This election marked the first time since 1976 in which Michigan's electoral votes did not go to the overall winner of the general election, although the state was carried by the candidate who ultimately won the popular vote.

Bush became the first ever Republican to win the White House without carrying Kalamazoo or Muskegon Counties, as well as the first to do so without carrying Alpena or Oakland Counties since Benjamin Harrison in 1888, the first to do so without carrying Ingham County since William McKinley in 1896, and was the first Republican since Richard Nixon in 1968 to win the White House without carrying Michigan. It was also the only other state in the Midwest besides Illinois where Gore won by a majority of votes.

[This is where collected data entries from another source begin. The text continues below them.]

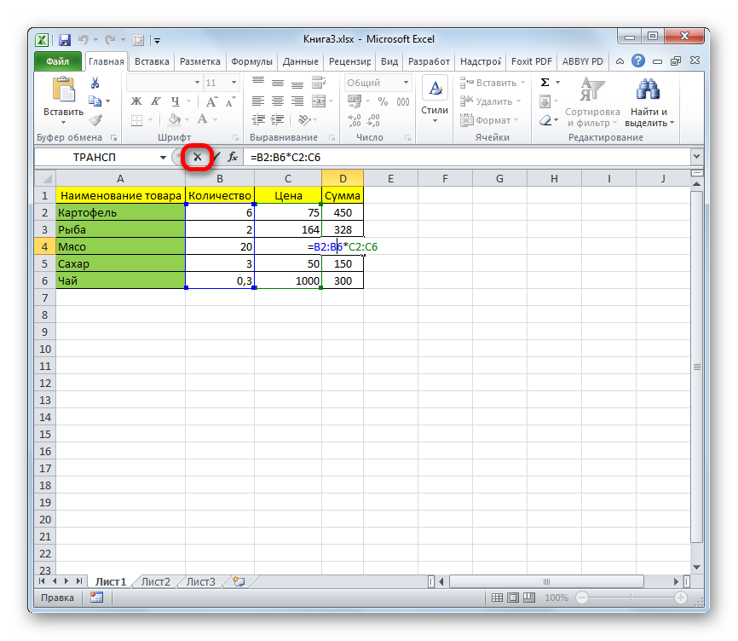
Task: Switch to Page Break Preview view
Action: [530, 598]
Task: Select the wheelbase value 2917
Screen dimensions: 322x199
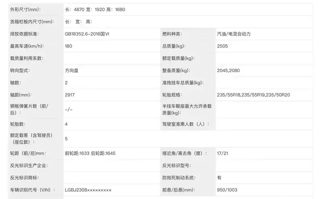Action: 70,95
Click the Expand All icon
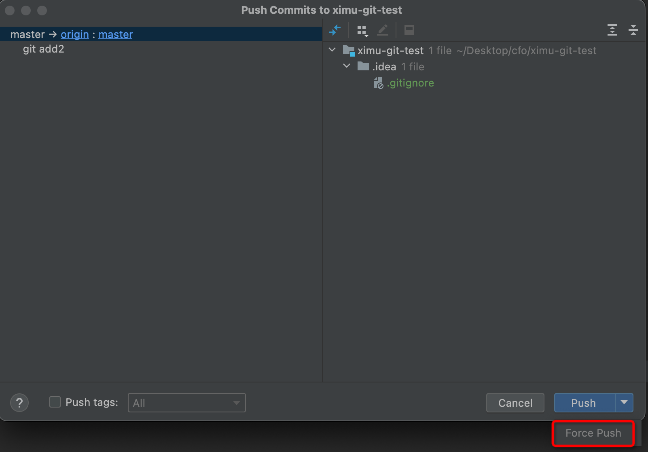Viewport: 648px width, 452px height. tap(612, 30)
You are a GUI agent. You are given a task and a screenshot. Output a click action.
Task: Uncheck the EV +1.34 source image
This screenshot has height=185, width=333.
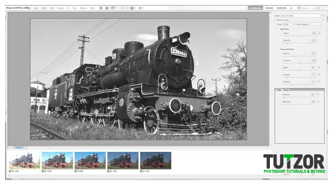pos(10,171)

Michigan was 1 of 10 states that backed George H. W. Bush in the election of 1988 that never backed George W. Bush in either 2000 or 2004.

Results

By congressional district
Gore won 9 of 16 congressional districts. Both candidates won two districts won by the opposite party.

By county

Counties that flipped from Democratic to Republican
Alcona (Largest city: Harrisville)
Alger (Largest city: Munising)
Baraga (Largest city: Baraga)
Benzie (Largest city: Frankfort)
Branch (Largest city: Coldwater)
Cass (Largest city: Dowagiac)
Cheboygan (Largest city: Cheboygan)
Chippewa (Largest city: Sault Ste. Marie)
Crawford (Largest city: Grayling)
Delta (Largest city: Escanaba)
Dickinson (Largest city: Iron Mountain)
Gladwin (Largest city: Gladwin)
Gratiot (Largest city: Alma)
Houghton (Largest city: Houghton)
Huron (Largest city: Bad Axe)
Kalkaska (Largest city: Kalkaska)
Keweenaw (Largest city: Ahmeek)
Lapeer (Largest city: Lapeer)
Lenawee (Largest city: Adrian)
Luce (Largest city: Newberry)
Mackinac (Largest city: St. Ignace)
Mason (Largest city: Ludington)
Mecosta (Largest city: Big Rapids)
Menominee (Largest city: Menominee)
Montcalm (Largest city: Greenville)
Montmorency (Largest city: Lewiston)
Oceana (Largest city: Hart)
Ontonagon (Largest city: Ontonagon)
Osceola (Largest city: Reed City)
Oscoda (Largest city: Mio)
Presque Isle (Largest city: Rogers City)
Schoolcraft (Largest city: Manistique)
Shiawassee (Largest city: Owosso)
St. Clair (Largest city: Port Huron)
Tuscola (Largest city: Caro)
Van Buren (Largest city: South Haven)
Wexford (Largest city: Cadillac)

Electors

Technically the voters of Michigan cast their ballots for electors: representatives to the Electoral College. For this election, Michigan was allocated 18 electors because it had 16 congressional districts and 2 senators. All candidates who appear on the ballot or qualify to receive write-in votes must submit a list of 18 electors, who pledge to vote for their candidate and his or her running mate. Whoever wins the majority of votes in the state is awarded all 18 electoral votes. Their chosen electors then vote for president and vice president. Although electors are pledged to their candidate and running mate, they are not obligated to vote for them. An elector who votes for someone other than his or her candidate is known as a faithless elector.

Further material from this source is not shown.